Belakangan, nama Djajadi Djaja kembali muncul di permukaan setelah pihaknya menolak memberi keterangan sedikit pun terkait ramainya pemberitaan yang mengaitkan dirinya dengan produk mie instant kesayangan warga RI, Indomie. Padahal Djajadi dulunya bisa dibilang sebagai penemu brand mie instan terkenal seantero Indonesia tersebut.

Meski menggagas Indomie, saat ini Djajadi Djaja memilih untuk berjualan mi instan di bawah naungan PT Jakarana Tama. Mengutip situs resmi Gagafood.co.id, Djajadi masih tertera sebagai komisaris di perusahaan yang menjual produk Mie Gaga, Mie “100”, “1000”, Mie Gepeng, Mie Telor A1 tersebut.
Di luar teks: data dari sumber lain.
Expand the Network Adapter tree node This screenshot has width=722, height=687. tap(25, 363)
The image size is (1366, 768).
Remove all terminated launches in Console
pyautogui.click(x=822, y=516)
“Djajadi Djaja dan PT Jakarana Tama tidak akan memberi tanggapan apapun sehubungan dengan berita yang telah tersebar,” kata Djajadi melalui keterangan resminya, dikutip Jumat, (25/8/2023).

Bila menilik lebih jauh, sikap Djajadi ini bukan tanpa alasan. Pada tahun 1999, ia sempat melayangkan gugatan kepada Indofood yang kini menguasai Indomie, namun berakhir dengan kekalahan di tahun 2005.

Lantas bagaimana kisah lengkap berakhirnya kekuasaan penemu Indomie di perusahaannya sendiri tersebut?

Setelah melalui beberapa polemik, pada 1984, Djajadi Djaja mempersilahkan Sudono Salim yang dulunya bertindak sebagai pemasok terigu untuk mienya masuk ke bisnis Indomie.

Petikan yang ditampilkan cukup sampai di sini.